Friday, November 5, 2010

Burn Baby Burn!

The past few days it has been very chilly/cold/brisk and windy. The wind brings up three issues in my brain: first is the inaccuracy of the official “wind map” that says there isn’t enough wind produced in Missouri to power anything; second and, if it were warmer, I could dry clothes on the line in an hour; and third, when will I be able to burn my trash.

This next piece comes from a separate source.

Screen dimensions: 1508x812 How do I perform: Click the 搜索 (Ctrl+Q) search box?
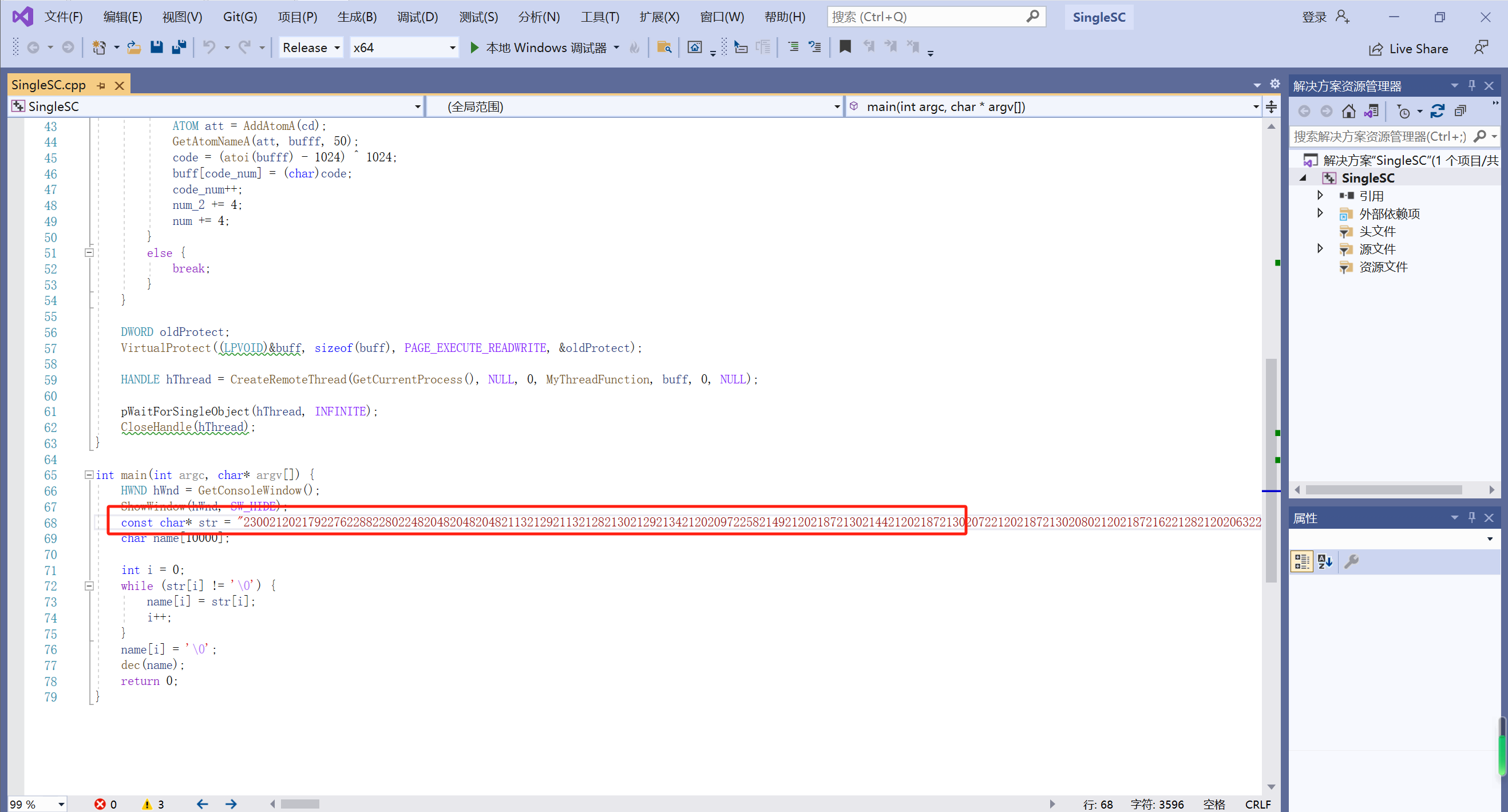(x=926, y=17)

One thing I took for granted when living in the city/suburbs was trash removal. When you live in the city, your trash gets picked up by an anonymous group of folks (do you know anyone who picks up trash for a living? do you know their names?), for an anonymous “waste management” company (do you know which company your housing development contracts for trash pickup?), and off go your bags of junk to some unseen location (that would be the landfill that is in someone else’s “backyard”). I didn’t think about it because I didn’t have to take the time to negotiate costs for pick up or arrange for the days and times for the workers to pick up my trash. I only had to make sure I had the trash out at the curb (in “approved” containers that could NOT EVER be sitting on the sidewalk…) on the correct day and Viola! Several freshly emptied cans, usually not where you left them that morning (why did those trash guys toss my can into the next yard? Oh the horror…<please note the sarcasm…>), ready to haul back into the garage.

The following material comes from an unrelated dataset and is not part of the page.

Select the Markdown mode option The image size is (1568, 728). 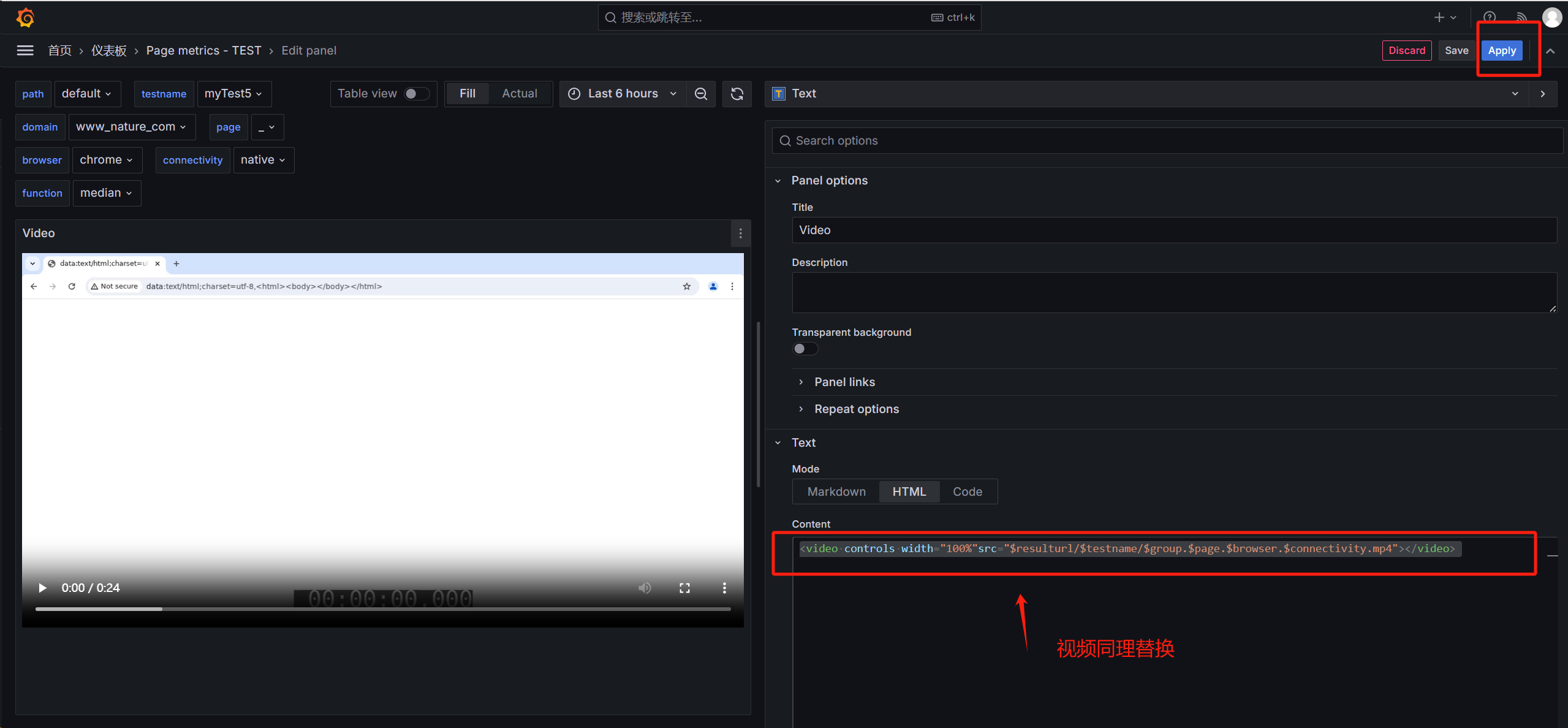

Here in the rural areas, you have to arrange and pay for private trash pick up. There isn’t a catch all tax levied against your property from which trash pick up servicing is paid. If you don’t have trash pick up, what do you do with your trash? Well, you can store it then load it up in your truck and take it to the landfill yourself (which isn’t free) or you burn it.

We recycle as much as possible: glass, tin, aluminum, cardboard, plastic, magazines, and batteries. We are lucky that we have a nearby recycling center which isn’t far away and they don’t charge for anything except the glass (because they are being charged more for having it hauled). What we burn is not as much if we didn’t recycle. Still, when it is windy, I cannot burn the trash. It has been dry here lately as well and even if it weren’t too dry, a windy day is not a good one for burning trash—the likelihood of starting a fire is too great (Smokey the Bear would be proud). We have burn barrels but I watch my burning trash carefully until the flames are below the top of the barrel. We also don’t have a fire department that comes charging up on brand-spanking new equipment to save the day—we pay yearly due for the volunteers that service our area.

We don’t mind, but it all brings to the fore that we have to be careful with what we do here. There isn’t a lot we can take for granted anymore and that isn’t a bad thing.